Thursday, April 26, 2018

Progress In Determining The Standard Model Neutrino Parameters

In the Standard Model, there are seven experimentally determined constants pertaining to neutrinos - the three neutrino masses and the four parameters of the PMNS matrix that governs neutrino oscillations. Progress has been made recently in determining some of those parameters:
We present an up-to-date global analysis of data coming from neutrino oscillation and non-oscillation experiments, as available in April 2018, within the standard framework including three massive and mixed neutrinos. We discuss in detail the status of the three-neutrino (3nu) mass-mixing parameters, both known and unknown. Concerning the latter, we find that: 
normal ordering (NO) is favored over inverted ordering (IO) at 3sigma level; 
the Dirac CP phase is constrained within ~15% (~9%) uncertainty in NO (IO) around nearly-maximal CP-violating values; 
the octant of the largest mixing angle and the absolute neutrino masses remain undetermined. 
We briefly comment on other unknowns related to theoretical and experimental uncertainties (within 3nu) or possible new states and interactions (beyond 3nu).
F. Capozzi, E. Lisi, A. Marrone, A. Palazzo "Current unknowns in the three neutrino framework" (April 25, 2018).

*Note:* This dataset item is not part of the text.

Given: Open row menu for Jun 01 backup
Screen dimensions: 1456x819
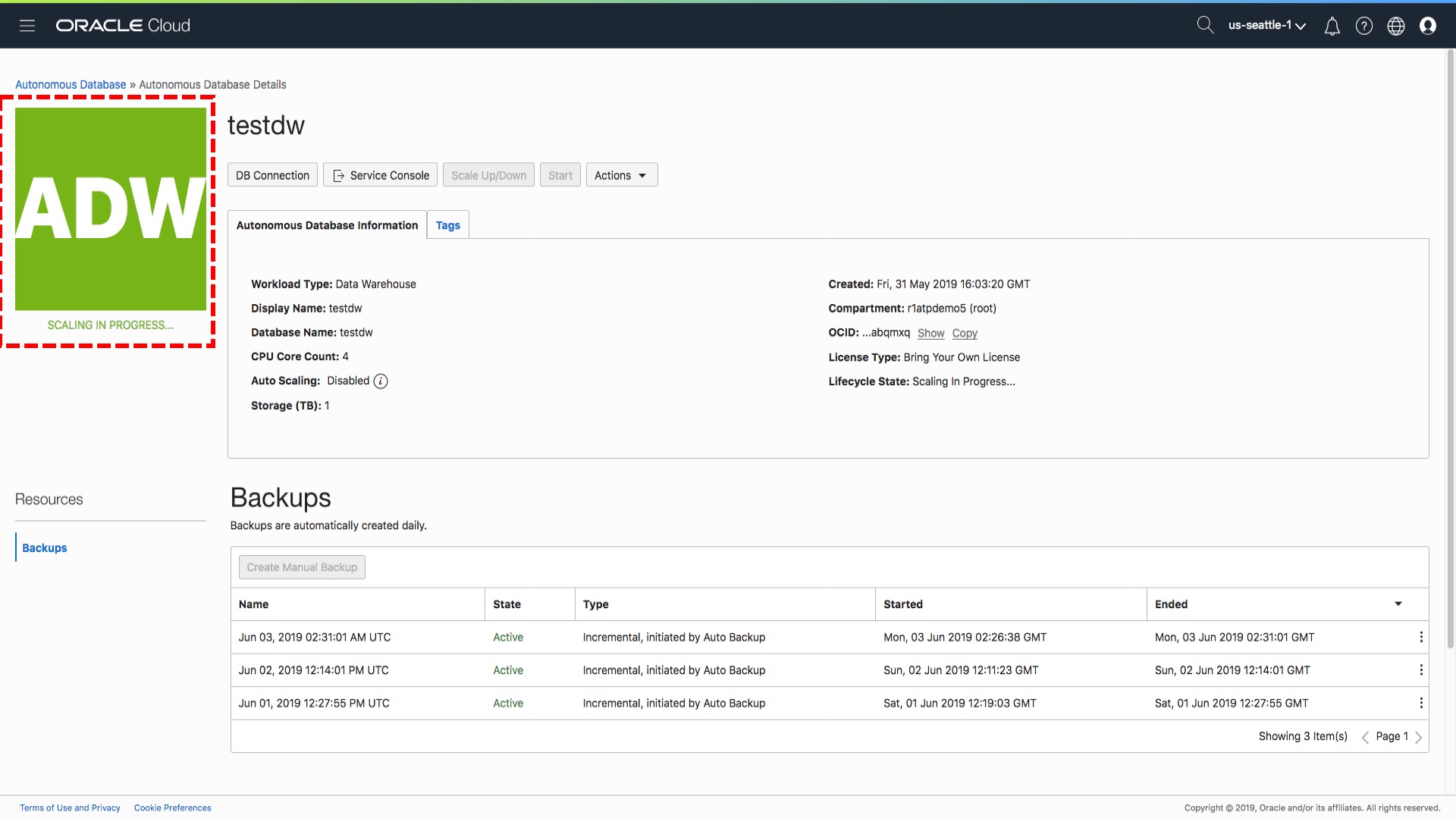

In addition, the differences between the masses of the three neutrino masses are all known to reasonable accuracy, and that combined with the lower bound that none of the neutrino masses can be less than zero, and the upper bounds provided by cosmic background radiation experiments, actually places moderately strong limitations on each of the possible absolute neutrino masses, although all are known only to order of magnitude precision.

5 comments:

neo said...

"In addition, the differences between the masses of the three neutrino masses are all known to reasonable accuracy, and that combined with the lower bound that none of the neutrino masses can be less than zero, and the upper bounds provided by cosmic background radiation experiments, actually places moderately strong limitations on each of the possible absolute neutrino masses, although all are known only to order of magnitude precision."

what is the current estimated values for neutrino masses and differences between the masses of the three neutrino masses?

andrew said...

http://dispatchesfromturtleisland.blogspot.com/2017/01/astronomy-data-strongly-disfavors.html

andrew said...

"The sum of the neutrino masses in an inverted hierarchy, we know from neutrino oscillation data, cannot be less than 98.6 meV. In a normal hierarchy, the sum of the neutrino masses must be at least a bit more than 65.34 meV. A global look at various kinds of astronomy data suggests that there is a 95% chance that the sum of the three neutrino masses is, in fact, 90 meV or less. This strongly favors a "normal hierarchy" of neutrino masses.

The state of the art measurements of the difference between the first and second neutrino mass eigenstate is roughly 8.66 +/- 0.12 meV, and the difference between the second and third neutrino mass eigenstate is roughly 49.5 +/- 0.5 meV, which implies that the sum of the three neutrino mass eigenstates cannot be less than about 65.34 meV with 95% confidence.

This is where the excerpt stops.